L’utilisation de la VNI a augmenté significativement le temps d’endurance. L’exercice durait pendant 11 ± 6 min dans le groupe VNI et oxygène versus 8 ± 4 min dans le groupe oxygène seul (p = 0,013). La PtcCO2 était significativement meilleure pendant toute la session d’exercice sous VNI et oxygène. En fin d’exercice, elle était de 50,0 ± 5.5 mmHg dans le groupe VNI et oxygène versus 56,1 ± 6,2 dans le groupe oxygène seul (p < 0,001). Parallèlement, la SpO2 était significativement meilleure pendant toute la session d’exercice sous VNI et oxygène (p < 0,05). La dyspnée ressentie était significativement moins importante dans le groupe VNI et oxygène (score de Borg à 2 [1-4] versus 4 [3-5], p < 0,01). Il n’y avait pas de différence observée concernant la fatigue ressentie des membres inférieurs.

En conclusion, la VNI durant la réhabilitation respiratoire permet chez les patients BPCO très sévères d’augmenter le temps d’exercice, peut-être grâce à une amélioration de la PaCO2, tout en réduisant la sensation de dyspnée. Connaissant l’impact pronostique des capacités d’exercice dans la BPCO, le recours à la VNI devrait être systématique chez les patients sévères hypercapniques préalablement équipés la nuit. Toutefois, la généralisation de cette technique nécessite encore que les médecins de réhabilitation respiratoire soient formés et s’approprient cette technique.
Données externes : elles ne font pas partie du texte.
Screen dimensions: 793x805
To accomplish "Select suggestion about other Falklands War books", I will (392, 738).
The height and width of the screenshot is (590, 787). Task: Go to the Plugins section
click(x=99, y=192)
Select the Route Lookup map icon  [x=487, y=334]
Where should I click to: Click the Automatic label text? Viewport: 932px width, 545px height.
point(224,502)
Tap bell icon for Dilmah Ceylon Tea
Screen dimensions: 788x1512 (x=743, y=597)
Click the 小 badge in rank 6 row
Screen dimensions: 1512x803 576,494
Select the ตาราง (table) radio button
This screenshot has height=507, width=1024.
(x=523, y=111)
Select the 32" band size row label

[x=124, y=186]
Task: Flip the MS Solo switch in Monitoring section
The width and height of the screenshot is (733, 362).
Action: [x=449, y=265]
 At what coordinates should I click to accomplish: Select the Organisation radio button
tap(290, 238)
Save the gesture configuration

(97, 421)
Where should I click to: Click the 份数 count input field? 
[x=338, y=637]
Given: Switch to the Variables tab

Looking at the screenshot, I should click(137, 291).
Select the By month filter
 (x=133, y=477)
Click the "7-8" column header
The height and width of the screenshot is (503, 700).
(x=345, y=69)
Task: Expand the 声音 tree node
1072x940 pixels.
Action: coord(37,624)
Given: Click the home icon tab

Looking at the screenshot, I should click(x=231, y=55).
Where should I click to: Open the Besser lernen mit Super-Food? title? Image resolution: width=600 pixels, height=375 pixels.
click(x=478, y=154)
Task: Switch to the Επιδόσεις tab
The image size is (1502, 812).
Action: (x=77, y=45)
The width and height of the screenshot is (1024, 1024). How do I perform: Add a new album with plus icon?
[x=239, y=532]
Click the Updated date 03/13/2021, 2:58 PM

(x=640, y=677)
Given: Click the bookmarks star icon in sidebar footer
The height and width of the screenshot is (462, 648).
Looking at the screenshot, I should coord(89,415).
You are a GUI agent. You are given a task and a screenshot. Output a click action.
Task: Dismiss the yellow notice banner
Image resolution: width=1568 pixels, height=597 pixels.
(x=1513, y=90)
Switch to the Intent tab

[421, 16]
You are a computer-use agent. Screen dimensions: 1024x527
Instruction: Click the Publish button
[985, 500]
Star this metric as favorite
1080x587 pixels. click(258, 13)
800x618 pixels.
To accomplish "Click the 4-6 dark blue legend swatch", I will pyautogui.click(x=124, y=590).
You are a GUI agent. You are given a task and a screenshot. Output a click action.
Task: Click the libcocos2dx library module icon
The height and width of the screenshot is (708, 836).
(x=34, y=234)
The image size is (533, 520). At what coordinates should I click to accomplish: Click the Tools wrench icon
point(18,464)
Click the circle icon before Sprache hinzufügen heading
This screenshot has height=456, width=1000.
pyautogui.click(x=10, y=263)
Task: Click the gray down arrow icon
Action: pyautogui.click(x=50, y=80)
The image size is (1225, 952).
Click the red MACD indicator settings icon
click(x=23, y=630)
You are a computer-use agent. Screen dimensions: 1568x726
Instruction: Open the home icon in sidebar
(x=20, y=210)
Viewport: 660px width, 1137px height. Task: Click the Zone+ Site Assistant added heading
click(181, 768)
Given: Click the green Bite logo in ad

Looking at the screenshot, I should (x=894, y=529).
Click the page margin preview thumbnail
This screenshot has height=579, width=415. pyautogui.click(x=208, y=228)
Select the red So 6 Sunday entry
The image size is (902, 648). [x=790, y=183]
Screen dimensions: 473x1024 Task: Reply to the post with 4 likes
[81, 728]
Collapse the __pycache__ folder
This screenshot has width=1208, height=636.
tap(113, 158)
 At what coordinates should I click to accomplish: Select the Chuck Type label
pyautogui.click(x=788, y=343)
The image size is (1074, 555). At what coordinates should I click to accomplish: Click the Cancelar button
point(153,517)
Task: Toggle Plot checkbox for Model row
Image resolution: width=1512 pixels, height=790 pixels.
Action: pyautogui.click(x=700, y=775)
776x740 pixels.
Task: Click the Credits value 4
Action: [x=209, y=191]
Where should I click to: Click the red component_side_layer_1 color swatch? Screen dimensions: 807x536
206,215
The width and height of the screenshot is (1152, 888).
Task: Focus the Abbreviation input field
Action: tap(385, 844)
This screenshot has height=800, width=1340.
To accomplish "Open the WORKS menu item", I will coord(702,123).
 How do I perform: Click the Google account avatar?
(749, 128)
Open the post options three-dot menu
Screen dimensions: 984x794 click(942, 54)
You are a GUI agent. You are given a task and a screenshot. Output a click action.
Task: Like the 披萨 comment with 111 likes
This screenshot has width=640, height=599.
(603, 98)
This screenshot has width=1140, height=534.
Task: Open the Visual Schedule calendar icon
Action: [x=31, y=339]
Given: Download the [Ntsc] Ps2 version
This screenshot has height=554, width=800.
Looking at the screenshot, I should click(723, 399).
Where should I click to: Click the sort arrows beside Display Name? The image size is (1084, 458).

Marjolaine Georges, service de pneumologie et soins intensifs respiratoires, CHU Dijon Bourgogne, Dijon
Sandrine Pontier, service de pneumologie et unité des soins intensifs, clinique des voies respiratoires, CHU Larrey, Toulouse

D’après la session A95 Latest advances in pulmonary rehabilitation, COPD, and IPF.